◆ **REQUIREMENT**: Print each line from the start of the records below up through the line where "Task: Click the line" is found, exactly as given.

◆ **INFORMATION SUPPLIED**:
*** Block opens ***
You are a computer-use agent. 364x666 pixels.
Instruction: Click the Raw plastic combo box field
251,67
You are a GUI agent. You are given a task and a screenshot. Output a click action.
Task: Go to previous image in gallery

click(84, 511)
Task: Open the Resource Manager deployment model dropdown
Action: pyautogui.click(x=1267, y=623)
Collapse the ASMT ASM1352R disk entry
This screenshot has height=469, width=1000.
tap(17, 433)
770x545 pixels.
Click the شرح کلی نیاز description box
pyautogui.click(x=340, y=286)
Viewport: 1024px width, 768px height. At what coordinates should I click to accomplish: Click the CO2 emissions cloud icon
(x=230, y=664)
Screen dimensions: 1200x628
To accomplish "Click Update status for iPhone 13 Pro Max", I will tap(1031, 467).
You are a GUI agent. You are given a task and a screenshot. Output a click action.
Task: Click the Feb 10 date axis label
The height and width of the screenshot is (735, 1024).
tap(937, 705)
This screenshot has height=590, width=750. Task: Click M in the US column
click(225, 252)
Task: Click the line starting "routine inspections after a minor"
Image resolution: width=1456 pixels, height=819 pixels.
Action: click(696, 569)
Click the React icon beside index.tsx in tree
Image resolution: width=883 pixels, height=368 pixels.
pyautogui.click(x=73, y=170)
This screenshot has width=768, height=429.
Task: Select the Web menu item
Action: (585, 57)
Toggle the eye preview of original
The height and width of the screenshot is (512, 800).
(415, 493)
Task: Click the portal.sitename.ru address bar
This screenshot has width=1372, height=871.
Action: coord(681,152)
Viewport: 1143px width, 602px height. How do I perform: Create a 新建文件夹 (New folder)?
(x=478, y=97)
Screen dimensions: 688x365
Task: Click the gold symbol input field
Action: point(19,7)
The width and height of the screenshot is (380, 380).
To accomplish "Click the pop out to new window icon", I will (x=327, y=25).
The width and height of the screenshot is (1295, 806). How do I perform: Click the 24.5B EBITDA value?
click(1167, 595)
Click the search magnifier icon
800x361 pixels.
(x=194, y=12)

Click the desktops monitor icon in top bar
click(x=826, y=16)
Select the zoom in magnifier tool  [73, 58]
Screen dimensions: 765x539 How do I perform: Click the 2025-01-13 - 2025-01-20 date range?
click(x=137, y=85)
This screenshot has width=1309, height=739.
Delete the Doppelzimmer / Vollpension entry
*** Block closes ***
◆ **RESPONSE BOX**:
You are a computer-use agent. 364x666 pixels.
Instruction: Click the Raw plastic combo box field
251,67
You are a GUI agent. You are given a task and a screenshot. Output a click action.
Task: Go to previous image in gallery

click(84, 511)
Task: Open the Resource Manager deployment model dropdown
Action: pyautogui.click(x=1267, y=623)
Collapse the ASMT ASM1352R disk entry
This screenshot has height=469, width=1000.
tap(17, 433)
770x545 pixels.
Click the شرح کلی نیاز description box
pyautogui.click(x=340, y=286)
Viewport: 1024px width, 768px height. At what coordinates should I click to accomplish: Click the CO2 emissions cloud icon
(x=230, y=664)
Screen dimensions: 1200x628
To accomplish "Click Update status for iPhone 13 Pro Max", I will tap(1031, 467).
You are a GUI agent. You are given a task and a screenshot. Output a click action.
Task: Click the Feb 10 date axis label
The height and width of the screenshot is (735, 1024).
tap(937, 705)
This screenshot has height=590, width=750. Task: Click M in the US column
click(225, 252)
Task: Click the line starting "routine inspections after a minor"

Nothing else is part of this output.